Steueroasen : Steinbrück fordert Verbot anonymer Briefkastenfirmen

Der SPD-Kanzlerkandidat legt einen Acht-Punkte-Plan zur Bekämpfung von Steueroasen vor. Auch die Niederlande oder Luxemburg müssten in die Pflicht genommen werden.

SPD-Kanzlerkandidat Peer Steinbrück hat angesichts der Diskussion über Steueroasen ein Verbot anonymer Stiftungen und Briefkastenfirmen gefordert. "Steuerbetrug ist kein Kavaliersdelikt, sondern eine Straftat", sagte Steinbrück.

Der frühere Bundesfinanzminister legte einen Acht-Punkte-Plan vor, der bereits vor Monaten gemachte Vorschläge ergänzt. Steinbrück warf Kanzlerin Angela Merkel (CDU) vor, sie habe sich das Thema Steuergerechtigkeit "entgleiten lassen".

Ohne schärfere Maßnahmen "geht Vertrauen in den Rechtsstaat verloren", warnte Steinbrück. Er forderte auch international schwarze Listen aller Länder, die Verpflichtungen zum Informationsaustausch über steuerrelevante Daten nicht einhalten oder gar nicht erst eingehen.

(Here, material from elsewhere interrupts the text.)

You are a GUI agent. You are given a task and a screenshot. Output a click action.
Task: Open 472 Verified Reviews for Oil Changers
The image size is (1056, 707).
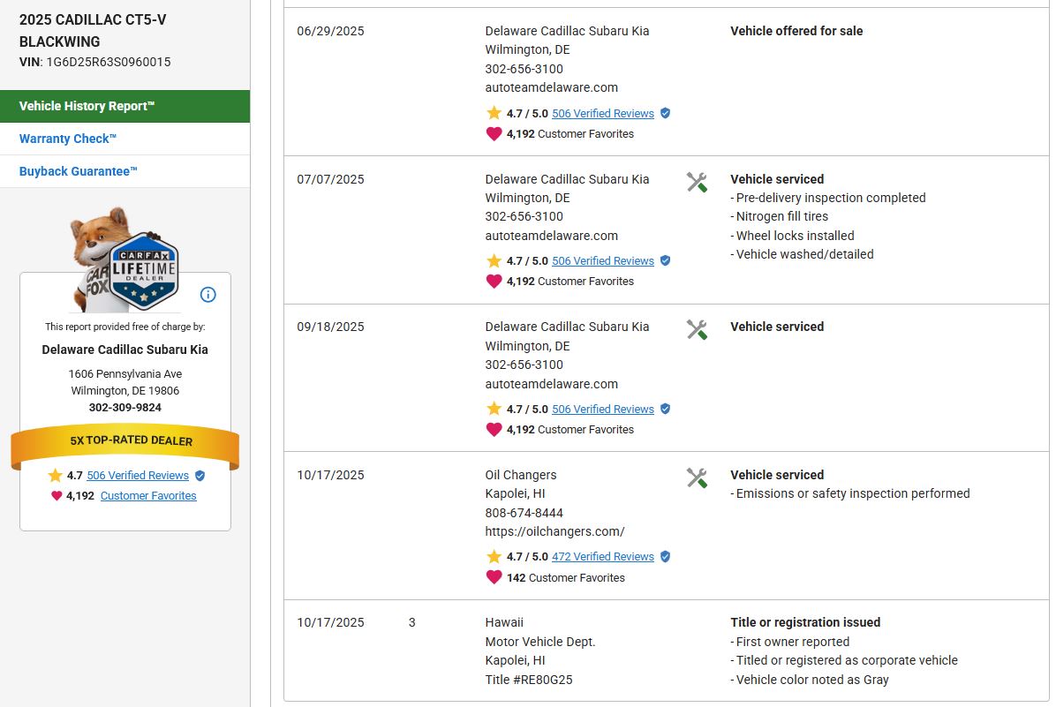[602, 557]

"Steueroasen sind Gerechtigkeitswüsten"

Die Verlagerung von Unternehmensgewinnen in Steueroasen will der SPD-Kanzlerkandidat gesetzlich einschränken, auch wenn dies "schwierige Gespräche" mit Nachbarländern wie den Niederlanden, Luxemburg oder Österreich bedeute. "Steueroasen sind Gerechtigkeitswüsten", sagte Steinbrück.

Alle in Deutschland tätigen Finanzinstitute sollen dem Plan des Kanzlerkandidaten zufolge verpflichtet werden, keine Bankprodukte anzubieten, mit denen ihre Kunden Steuern hinterziehen können. Bei Verstößen soll es Sanktionen bis hin zum Entzug der Banklizenz geben. Statt "lückenhafter Steuerabkommen", wie dem von der Bundesregierung ausgehandelten Vertrag mit der Schweiz, solle die Bundesregierung international mehr Transparenz durchsetzen, wie es beispielsweise die USA im Fall der Schweiz bereits getan habe.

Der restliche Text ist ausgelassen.